Selain bahasa penuturan yang ringan, minimnya karakter utama di buku ini juga membuatnya lebih mudah dibaca.
Meski pada sepertiga terakhir buku muncul banyak nama, tapi secara umum hanya ada tiga karakter utama di buku.
Selain Aku, ada temannya yang seorang arsitek, dan satu lagi perempuan yang menghubungi Aku lewat email dan ternyata punya relasi erat dengan rumah aneh itu.
3. Banyak plot twist
Bagi saya, salah satu kesan yang paling menempel sepanjang membaca buku ini dan saat menulis ulasan ini adalah banyaknya "plot twist" yang tersebar di sepanjang cerita.
Penulis pandai mematahkan asumsi pembaca menjadi sesuatu yang agak di luar dugaan.
Gara-gara plot twist ini, beberapa kali saya "terpaksa" melanjutkan baca karena tanggung dan ingin tahu lanjutannya.
Saking banyaknya plot twist, ada satu titik di sepertiga akhir cerita, yang membuat saya membatin: "duh apa lagi sih???!" karena bakal ketemu satu situasi yang lagi-lagi di luar dugaan.
4. Memainkan psikologi pembaca
Minimnya narasi di luar dialog dan plot twist di beberapa titik secara tidak langsung memunculkan asumsi di setiap pembaca. Jangankan di banyak pembaca, saya dan suami saja punya interpretasi berbeda soal cerita di salah satu adegan dalam buku.
Akhir ceritanya, lagi-lagi, ditutup dengan asumsi dua tokoh utama, Aku dan teman arsiteknya. Meski bisa dibilang tipe akhir yang gantung, tapi asumsi keduanya seolah mengarahkan pembaca ke akhir cerita tertentu, yang sebetulnya sama sekali tidak dituliskan dengan gamblang.
Branding dari penulis, Uketsu, yang misterius di berbagai media sosial juga seolah mendukung kisah ini dengan bungkus yang misterius sepenuhnya. Penyuka cerita misteri jelas makin greget menikmati kisah ini.

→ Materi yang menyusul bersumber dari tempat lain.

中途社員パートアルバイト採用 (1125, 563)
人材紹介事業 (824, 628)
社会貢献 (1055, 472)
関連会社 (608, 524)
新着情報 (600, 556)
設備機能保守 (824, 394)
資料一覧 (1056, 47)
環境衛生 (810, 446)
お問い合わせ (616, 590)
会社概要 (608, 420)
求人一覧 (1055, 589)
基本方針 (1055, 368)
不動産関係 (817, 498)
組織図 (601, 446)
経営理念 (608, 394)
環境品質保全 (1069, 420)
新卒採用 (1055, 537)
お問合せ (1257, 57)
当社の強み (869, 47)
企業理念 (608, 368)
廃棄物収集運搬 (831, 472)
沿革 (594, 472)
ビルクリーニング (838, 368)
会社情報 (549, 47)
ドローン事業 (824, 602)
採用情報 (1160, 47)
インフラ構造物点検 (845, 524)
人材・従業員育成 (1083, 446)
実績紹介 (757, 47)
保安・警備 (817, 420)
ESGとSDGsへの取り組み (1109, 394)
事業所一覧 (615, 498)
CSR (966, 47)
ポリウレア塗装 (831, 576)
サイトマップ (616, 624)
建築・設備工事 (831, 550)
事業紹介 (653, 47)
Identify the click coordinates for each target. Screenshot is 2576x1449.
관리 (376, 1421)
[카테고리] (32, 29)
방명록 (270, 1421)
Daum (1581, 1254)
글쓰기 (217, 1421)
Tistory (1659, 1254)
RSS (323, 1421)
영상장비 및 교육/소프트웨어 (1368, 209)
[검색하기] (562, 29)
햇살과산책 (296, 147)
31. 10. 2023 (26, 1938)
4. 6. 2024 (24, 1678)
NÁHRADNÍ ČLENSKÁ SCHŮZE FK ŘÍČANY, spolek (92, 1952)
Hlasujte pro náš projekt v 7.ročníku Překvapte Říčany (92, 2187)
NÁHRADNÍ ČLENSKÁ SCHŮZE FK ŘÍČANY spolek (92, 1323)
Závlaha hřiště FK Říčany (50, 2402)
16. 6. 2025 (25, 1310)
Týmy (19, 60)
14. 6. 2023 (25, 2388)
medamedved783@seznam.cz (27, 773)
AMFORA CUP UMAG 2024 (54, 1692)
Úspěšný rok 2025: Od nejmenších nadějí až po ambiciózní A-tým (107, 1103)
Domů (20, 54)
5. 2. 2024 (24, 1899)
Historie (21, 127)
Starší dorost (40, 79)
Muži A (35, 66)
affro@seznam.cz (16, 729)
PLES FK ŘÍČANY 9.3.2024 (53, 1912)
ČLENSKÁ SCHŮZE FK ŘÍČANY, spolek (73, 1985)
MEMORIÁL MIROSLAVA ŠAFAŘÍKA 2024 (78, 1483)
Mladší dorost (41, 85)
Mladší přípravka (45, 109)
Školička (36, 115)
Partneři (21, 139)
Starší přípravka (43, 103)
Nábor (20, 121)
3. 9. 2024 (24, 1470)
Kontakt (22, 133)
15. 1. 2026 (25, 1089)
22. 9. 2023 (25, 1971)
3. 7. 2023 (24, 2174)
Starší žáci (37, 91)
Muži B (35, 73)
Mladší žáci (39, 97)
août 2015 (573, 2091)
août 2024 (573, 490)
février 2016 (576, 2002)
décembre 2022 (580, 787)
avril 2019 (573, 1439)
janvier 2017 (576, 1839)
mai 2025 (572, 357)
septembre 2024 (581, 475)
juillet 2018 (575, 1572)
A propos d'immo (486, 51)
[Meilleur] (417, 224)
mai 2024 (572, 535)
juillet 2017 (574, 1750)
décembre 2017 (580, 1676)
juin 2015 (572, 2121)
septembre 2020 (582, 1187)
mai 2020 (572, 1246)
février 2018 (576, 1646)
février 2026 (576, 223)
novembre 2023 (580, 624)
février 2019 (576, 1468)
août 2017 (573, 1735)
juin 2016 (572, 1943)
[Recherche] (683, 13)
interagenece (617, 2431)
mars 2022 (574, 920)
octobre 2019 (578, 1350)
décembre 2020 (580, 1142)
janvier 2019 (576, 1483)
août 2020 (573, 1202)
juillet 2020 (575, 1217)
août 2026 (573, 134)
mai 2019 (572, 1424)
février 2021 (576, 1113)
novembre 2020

9 dari 10 buat saya. Nilai yang tidak sempurna karena saya menyisakan ruang kritik. Termasuk salah satunya karena dari segi cerita, beberapa poin buat saya agak absurd. Belum tentu ceritanya yang kurang bagus, bisa jadi karena poin-poin itu kurang relate dengan keseharian saya, maka pemikiran saya kurang "nyampe".